Based on the information in the logs, House is reconfirmed in his opinion that the girl does not have smallpox. House attempts to lie to get his team into the room to test his hypothesis, but is stopped. Masters, although unable to closely examine the patient, notices that the girl lacks the characteristic pustules that would be expected from smallpox.

Meanwhile, the boy's father begins to develop smallpox symptoms as well, but more characteristic symptoms. House is confounded as to why it appears that the girl does not have smallpox after all, but her father does. He concludes that the father contracted the disease from the smallpox vaccine they gave him. Unbeknownst to them, the father's immune system has been compromised by the return of his kidney cancer (which had been in remission).

House demands they administer the treatment for the smallpox variola. When Broda refuses, House risks his own life by entering the containment room and administers the treatment to save the patient.
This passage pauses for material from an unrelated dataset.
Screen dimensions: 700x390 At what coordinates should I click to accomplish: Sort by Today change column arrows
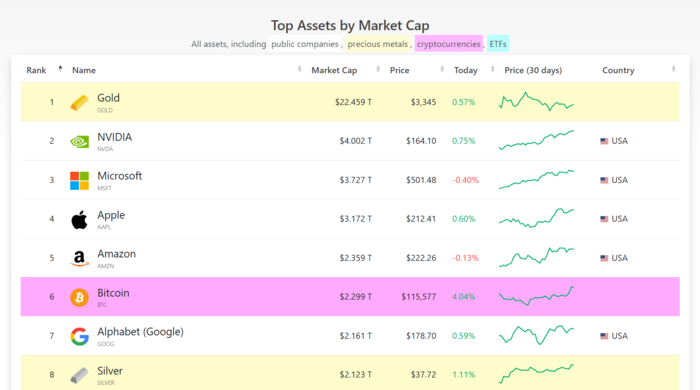point(492,69)
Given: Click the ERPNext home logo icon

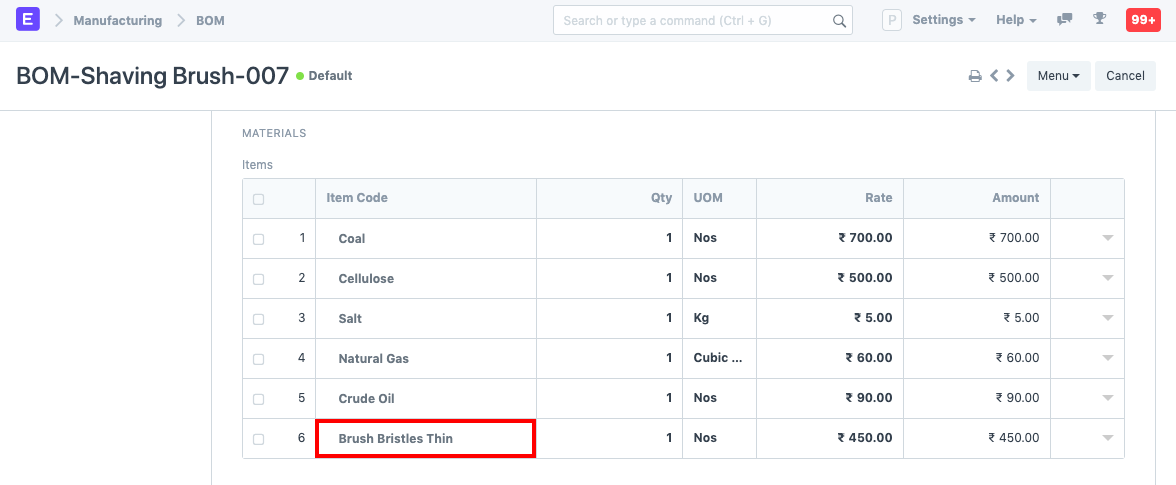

However, the father does not respond to the medication and dies. House figures now that the disease was likely smallpox after all, and also realizes that he has consequently exposed himself.

The rest of the team is despondent, but Masters returns to the journal in desperate search for another diagnosis. She notes that a cat on the ship had lost all his fur and then died, strong evidence for rickettsialpox, a disease easily treatable with antibiotics. Masters tasks House with searching the father's body for eschars. When House successfully spots eschars on the body, Broda orders that the daughter be treated with doxycycline, saving her life.

In a subplot, Wilson and Sam reexamine their relationship while treating a young chemotherapy patient whose mother gets locked outside of the hospital during the lockdown. House and Cuddy also face relationship difficulties after Cuddy discovers House lied to her in "Office Politics" in order to administer an unconventional treatment of Hepatitis C (an injection of Hepatitis A) to a patient.

== Critical response ==
The A.V. Club gives this episode a score of B−.